**WHAT THIS EXERCISE ASKS:**
(A) Rewrite the records from the line with "Open the Ethernet tab" up to and including the line with "[x=39, y=19]", putting "Bluetooth" in place of "Ethernet" and keeping everything else the same. Leave the pictures out of your answer.
(B) Carry the passage on business broker and M&A commissions forward from the point where it stops.

**EXCERPT PROVIDED:**
☆ ☆ ☆ ☆ ☆ ☆ ☆

The 10% fee may seem high to most sellers, especially if a business owner has invested a good deal of sweat equity into the business.  To give up 10% of all the hard work it took to build the business can hurt.  The reality, however, is that this is what it takes to keep brokers in business, and 10%  is considered the industry standard.  It may not seem evident at the start of a deal, but by the time the deal is completed, most sellers will realize that the 10% broker fee is fair and justified.

M&A Commissions

It is standard practice to provide a discount above a $1 million selling price, and many M&A firms will say they use the Lehman Scale ( although, in reality, it is more likely they will use the Double Lehman Scale.   The Double Lehman Scale pays a commission of 10% on the first million, 8% on the second million, 6% on the third million and 4% on the remainder.

Brokers who don’t normally work on larger deals may charge 10% total commission for a selling price above $1 million.  They generally don’t do this on purpose, rather they just don’t know it is standard to use the Double Lehman.   (Obviously, the seller in such a deal is also not aware of this.)

Smaller deals often have a clearly defined value, making it easy to derive a success fee.  This is not the case with larger or more complex deals – in these cases, it is often up to the seller and the broker to sit down at some point and work out a fair commission.  For example: a deal may have a contingent payment based on the future performance of the company.  In this case, the full purchase price would not be known for a number of years.  This is commonly called an “earnout”. The “expected” purchase price used for commission calculation ended up being above the base price but below the maximum price.

As a general rule, business brokers don’t charge an upfront fee, while M&A advisors do.  It makes sense too.  A business broker is operating essentially alone much like a real estate agent, while an M&A firm applies a team of writers, analysts and deal makers on your project and also must pay for a marketing campaign – there are substantial out of pocket costs for each client for first class mail, telemarketing and advertising, so the M&A firm will charge an upfront fee to help pay for these costs.

☆ ☆ ☆ ☆ ☆ ☆ ☆

**GIVEN DATA:**
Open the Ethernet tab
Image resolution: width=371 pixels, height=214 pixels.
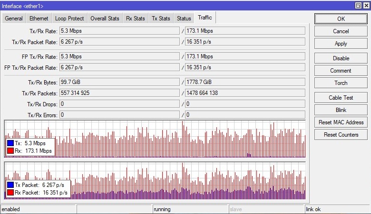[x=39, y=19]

☆ ☆ ☆ ☆ ☆ ☆ ☆

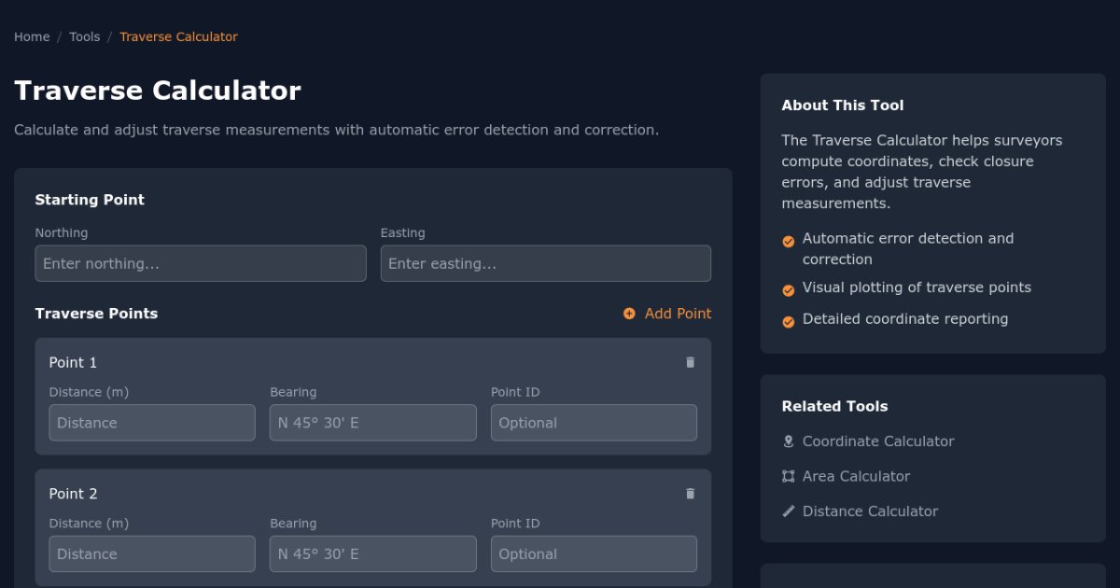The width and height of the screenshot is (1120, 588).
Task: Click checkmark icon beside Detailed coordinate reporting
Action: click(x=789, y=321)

☆ ☆ ☆ ☆ ☆ ☆ ☆

**SOLVED TASKS:**
(A)
Open the Bluetooth tab
Image resolution: width=371 pixels, height=214 pixels.
[x=39, y=19]

(B)
The Tail

Engagement agreements vary a lot, from real estate type canned agreements for business brokers to custom agreements for M&A firms, but you’ll find a “Tail” on each one.  The tail on an agreement means that once the agreement has ended, there is still a clause that says if you sell to anyone within 18 to 24 months that the intermediary introduced to you, you still owe a commission.  This should not surprise buyers and sellers, it is a standard provision.  The part that isn’t standard is what is meant by “introduced”.  This is defined as anyone who signed a confidentiality agreement during the time the agreement was in effect.

Legal Assistance and Representation

It should come as no surprise that, given the complexities and contingencies involved in a business sale, both the buyer and seller will have their own legal representation.  The lawyers for both parties play a crucial role in ensuring that the terms of the sale do not break any laws and that their respective clients’ interests are represented in the deal.

With the buyer and seller having separate legal representation, the negotiation process can often become a long and drawn out affair.  The degree of back and forth on the terms of the deal, and the minutiae involved in said terms, is difficult to avoid in this situation.  Good business brokers can try to help mitigate this, but given that lawyers will be lawyers, there’s not much the business broker can really do to change things.

A case can be made that if both the buyer and the seller use the same legal representation, the transaction will run more smoothly and quickly.  While this may seem like a good idea in theory, the reality is not as clear cut: having the same legal representation for both buyer and seller can result in a conflict of interest, especially if the lawyer has a pre-existing relationship and/or agreements in place with either the buyer or the seller.  If the buyer and seller decide to go down this path, they had both be very sure that the lawyer selected to represent both clients in the negotiation process has no prior relationship to the buyer and seller, or any entity having a pre-existing relationship to the buyer and seller.  The difficulty in ensuring this makes having a single legal representative for both the buyer and the seller a rare occurrence.


Challenges Facing Connecticut’s Liquor Establishments

For this article, we turn our attention to a specific sector of small business in Connecticut: the retail liquor market.  This business sector has, for many years, had the luxury of generating profits without the need to put much effort into growing and developing their customer base.  Setting up a liquor store is not a complicated process, and the popularity of the product virtually guarantees a customer base, provided the location is not too far afield and prices are in line with the competition.  Regarding the latter, Connecticut law protects this business sector by allowing wholesalers to set a minimum price for alcohol products and then ensuring that retailers cannot sell the product for less than what it costs them to acquire it.  Shipper, wholesaler, and manufacturer permittees are also prohibited from selling to a wholesaler below cost.  Connecticut’s liquor laws has been on the books for 35 years, are have largely unchanged in that time.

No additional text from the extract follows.